INSTRUCTIONS FOR THE TASK:
Your output should be every line below, copied exactly.

--- PROVIDED RECORDS ---

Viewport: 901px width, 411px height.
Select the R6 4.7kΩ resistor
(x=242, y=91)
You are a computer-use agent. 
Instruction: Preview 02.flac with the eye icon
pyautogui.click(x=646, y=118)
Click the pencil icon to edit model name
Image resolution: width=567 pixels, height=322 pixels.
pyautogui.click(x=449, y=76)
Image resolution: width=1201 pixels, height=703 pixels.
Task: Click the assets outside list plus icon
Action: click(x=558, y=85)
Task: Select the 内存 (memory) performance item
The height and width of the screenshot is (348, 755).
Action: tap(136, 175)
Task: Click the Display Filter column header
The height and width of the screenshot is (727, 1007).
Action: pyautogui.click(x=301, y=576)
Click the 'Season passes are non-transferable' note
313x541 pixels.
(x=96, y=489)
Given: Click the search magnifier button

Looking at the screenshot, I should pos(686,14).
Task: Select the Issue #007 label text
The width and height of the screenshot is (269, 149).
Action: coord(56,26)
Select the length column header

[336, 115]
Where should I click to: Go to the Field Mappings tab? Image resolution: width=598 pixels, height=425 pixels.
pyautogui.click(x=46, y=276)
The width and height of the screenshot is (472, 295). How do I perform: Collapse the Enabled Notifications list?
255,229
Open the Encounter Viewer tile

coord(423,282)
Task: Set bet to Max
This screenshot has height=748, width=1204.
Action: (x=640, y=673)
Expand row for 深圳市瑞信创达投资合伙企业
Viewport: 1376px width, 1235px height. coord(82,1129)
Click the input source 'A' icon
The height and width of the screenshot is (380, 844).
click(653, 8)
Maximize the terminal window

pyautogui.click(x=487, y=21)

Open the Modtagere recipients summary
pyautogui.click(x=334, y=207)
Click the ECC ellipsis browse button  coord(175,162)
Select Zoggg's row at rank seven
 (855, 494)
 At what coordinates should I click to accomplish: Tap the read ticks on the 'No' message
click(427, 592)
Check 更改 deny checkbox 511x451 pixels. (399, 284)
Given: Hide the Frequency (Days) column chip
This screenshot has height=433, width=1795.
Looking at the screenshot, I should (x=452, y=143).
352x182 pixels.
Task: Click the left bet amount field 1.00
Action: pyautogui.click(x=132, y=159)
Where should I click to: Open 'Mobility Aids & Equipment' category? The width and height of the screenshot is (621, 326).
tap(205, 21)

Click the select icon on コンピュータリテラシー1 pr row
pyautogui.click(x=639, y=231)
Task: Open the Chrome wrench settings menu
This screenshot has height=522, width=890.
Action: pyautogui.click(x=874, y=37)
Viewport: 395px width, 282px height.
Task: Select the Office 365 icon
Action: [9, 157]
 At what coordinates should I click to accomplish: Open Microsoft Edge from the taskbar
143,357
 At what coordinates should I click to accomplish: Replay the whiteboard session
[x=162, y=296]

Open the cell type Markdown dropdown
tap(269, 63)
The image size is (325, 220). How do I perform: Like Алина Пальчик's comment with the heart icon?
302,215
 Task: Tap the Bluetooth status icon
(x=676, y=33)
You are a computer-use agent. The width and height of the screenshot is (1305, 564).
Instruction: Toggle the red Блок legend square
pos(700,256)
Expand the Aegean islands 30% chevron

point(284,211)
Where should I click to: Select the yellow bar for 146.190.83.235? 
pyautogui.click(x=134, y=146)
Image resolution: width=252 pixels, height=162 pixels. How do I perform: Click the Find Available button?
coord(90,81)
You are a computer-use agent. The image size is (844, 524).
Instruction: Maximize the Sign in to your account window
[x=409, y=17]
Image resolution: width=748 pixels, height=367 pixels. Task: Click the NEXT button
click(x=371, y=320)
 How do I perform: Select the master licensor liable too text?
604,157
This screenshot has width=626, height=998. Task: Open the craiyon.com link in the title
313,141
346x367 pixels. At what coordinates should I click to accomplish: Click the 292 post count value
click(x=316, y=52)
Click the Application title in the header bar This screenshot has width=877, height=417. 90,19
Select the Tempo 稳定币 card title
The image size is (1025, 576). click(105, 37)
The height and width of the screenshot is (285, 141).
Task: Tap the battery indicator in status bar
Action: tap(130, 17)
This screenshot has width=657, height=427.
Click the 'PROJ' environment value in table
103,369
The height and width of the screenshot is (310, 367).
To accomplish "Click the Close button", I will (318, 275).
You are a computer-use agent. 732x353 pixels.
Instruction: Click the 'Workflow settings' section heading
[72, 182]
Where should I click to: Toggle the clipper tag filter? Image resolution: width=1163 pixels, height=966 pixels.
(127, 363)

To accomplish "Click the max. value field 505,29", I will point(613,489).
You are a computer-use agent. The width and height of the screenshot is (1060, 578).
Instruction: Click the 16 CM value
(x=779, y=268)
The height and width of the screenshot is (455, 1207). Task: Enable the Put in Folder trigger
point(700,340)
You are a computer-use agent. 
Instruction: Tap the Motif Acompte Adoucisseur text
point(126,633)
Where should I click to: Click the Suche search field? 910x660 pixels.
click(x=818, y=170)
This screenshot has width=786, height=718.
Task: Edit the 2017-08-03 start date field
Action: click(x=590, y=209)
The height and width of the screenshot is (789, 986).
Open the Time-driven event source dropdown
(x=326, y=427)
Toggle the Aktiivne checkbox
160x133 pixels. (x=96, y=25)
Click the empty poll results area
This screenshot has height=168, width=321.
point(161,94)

---

RESPONSE AREA:
Viewport: 901px width, 411px height.
Select the R6 4.7kΩ resistor
(x=242, y=91)
You are a computer-use agent. 
Instruction: Preview 02.flac with the eye icon
pyautogui.click(x=646, y=118)
Click the pencil icon to edit model name
Image resolution: width=567 pixels, height=322 pixels.
pyautogui.click(x=449, y=76)
Image resolution: width=1201 pixels, height=703 pixels.
Task: Click the assets outside list plus icon
Action: click(x=558, y=85)
Task: Select the 内存 (memory) performance item
The height and width of the screenshot is (348, 755).
Action: tap(136, 175)
Task: Click the Display Filter column header
The height and width of the screenshot is (727, 1007).
Action: pyautogui.click(x=301, y=576)
Click the 'Season passes are non-transferable' note
313x541 pixels.
(x=96, y=489)
Given: Click the search magnifier button

Looking at the screenshot, I should pos(686,14).
Task: Select the Issue #007 label text
The width and height of the screenshot is (269, 149).
Action: coord(56,26)
Select the length column header

[336, 115]
Where should I click to: Go to the Field Mappings tab? Image resolution: width=598 pixels, height=425 pixels.
pyautogui.click(x=46, y=276)
The width and height of the screenshot is (472, 295). How do I perform: Collapse the Enabled Notifications list?
255,229
Open the Encounter Viewer tile

coord(423,282)
Task: Set bet to Max
This screenshot has height=748, width=1204.
Action: (x=640, y=673)
Expand row for 深圳市瑞信创达投资合伙企业
Viewport: 1376px width, 1235px height. coord(82,1129)
Click the input source 'A' icon
The height and width of the screenshot is (380, 844).
click(653, 8)
Maximize the terminal window

pyautogui.click(x=487, y=21)

Open the Modtagere recipients summary
pyautogui.click(x=334, y=207)
Click the ECC ellipsis browse button  coord(175,162)
Select Zoggg's row at rank seven
 (855, 494)
 At what coordinates should I click to accomplish: Tap the read ticks on the 'No' message
click(427, 592)
Check 更改 deny checkbox 511x451 pixels. (399, 284)
Given: Hide the Frequency (Days) column chip
This screenshot has height=433, width=1795.
Looking at the screenshot, I should (x=452, y=143).
352x182 pixels.
Task: Click the left bet amount field 1.00
Action: pyautogui.click(x=132, y=159)
Where should I click to: Open 'Mobility Aids & Equipment' category? The width and height of the screenshot is (621, 326).
tap(205, 21)

Click the select icon on コンピュータリテラシー1 pr row
pyautogui.click(x=639, y=231)
Task: Open the Chrome wrench settings menu
This screenshot has height=522, width=890.
Action: pyautogui.click(x=874, y=37)
Viewport: 395px width, 282px height.
Task: Select the Office 365 icon
Action: [9, 157]
 At what coordinates should I click to accomplish: Open Microsoft Edge from the taskbar
143,357
 At what coordinates should I click to accomplish: Replay the whiteboard session
[x=162, y=296]

Open the cell type Markdown dropdown
tap(269, 63)
The image size is (325, 220). How do I perform: Like Алина Пальчик's comment with the heart icon?
302,215
 Task: Tap the Bluetooth status icon
(x=676, y=33)
You are a computer-use agent. The width and height of the screenshot is (1305, 564).
Instruction: Toggle the red Блок legend square
pos(700,256)
Expand the Aegean islands 30% chevron

point(284,211)
Where should I click to: Select the yellow bar for 146.190.83.235? 
pyautogui.click(x=134, y=146)
Image resolution: width=252 pixels, height=162 pixels. How do I perform: Click the Find Available button?
coord(90,81)
You are a computer-use agent. The image size is (844, 524).
Instruction: Maximize the Sign in to your account window
[x=409, y=17]
Image resolution: width=748 pixels, height=367 pixels. Task: Click the NEXT button
click(x=371, y=320)
 How do I perform: Select the master licensor liable too text?
604,157
This screenshot has width=626, height=998. Task: Open the craiyon.com link in the title
313,141
346x367 pixels. At what coordinates should I click to accomplish: Click the 292 post count value
click(x=316, y=52)
Click the Application title in the header bar This screenshot has width=877, height=417. 90,19
Select the Tempo 稳定币 card title
The image size is (1025, 576). click(105, 37)
The height and width of the screenshot is (285, 141).
Task: Tap the battery indicator in status bar
Action: tap(130, 17)
This screenshot has width=657, height=427.
Click the 'PROJ' environment value in table
103,369
The height and width of the screenshot is (310, 367).
To accomplish "Click the Close button", I will (318, 275).
You are a computer-use agent. 732x353 pixels.
Instruction: Click the 'Workflow settings' section heading
[72, 182]
Where should I click to: Toggle the clipper tag filter? Image resolution: width=1163 pixels, height=966 pixels.
(127, 363)

To accomplish "Click the max. value field 505,29", I will point(613,489).
You are a computer-use agent. The width and height of the screenshot is (1060, 578).
Instruction: Click the 16 CM value
(x=779, y=268)
The height and width of the screenshot is (455, 1207). Task: Enable the Put in Folder trigger
point(700,340)
You are a computer-use agent. 
Instruction: Tap the Motif Acompte Adoucisseur text
point(126,633)
Where should I click to: Click the Suche search field? 910x660 pixels.
click(x=818, y=170)
This screenshot has width=786, height=718.
Task: Edit the 2017-08-03 start date field
Action: click(x=590, y=209)
The height and width of the screenshot is (789, 986).
Open the Time-driven event source dropdown
(x=326, y=427)
Toggle the Aktiivne checkbox
160x133 pixels. (x=96, y=25)
Click the empty poll results area
This screenshot has height=168, width=321.
point(161,94)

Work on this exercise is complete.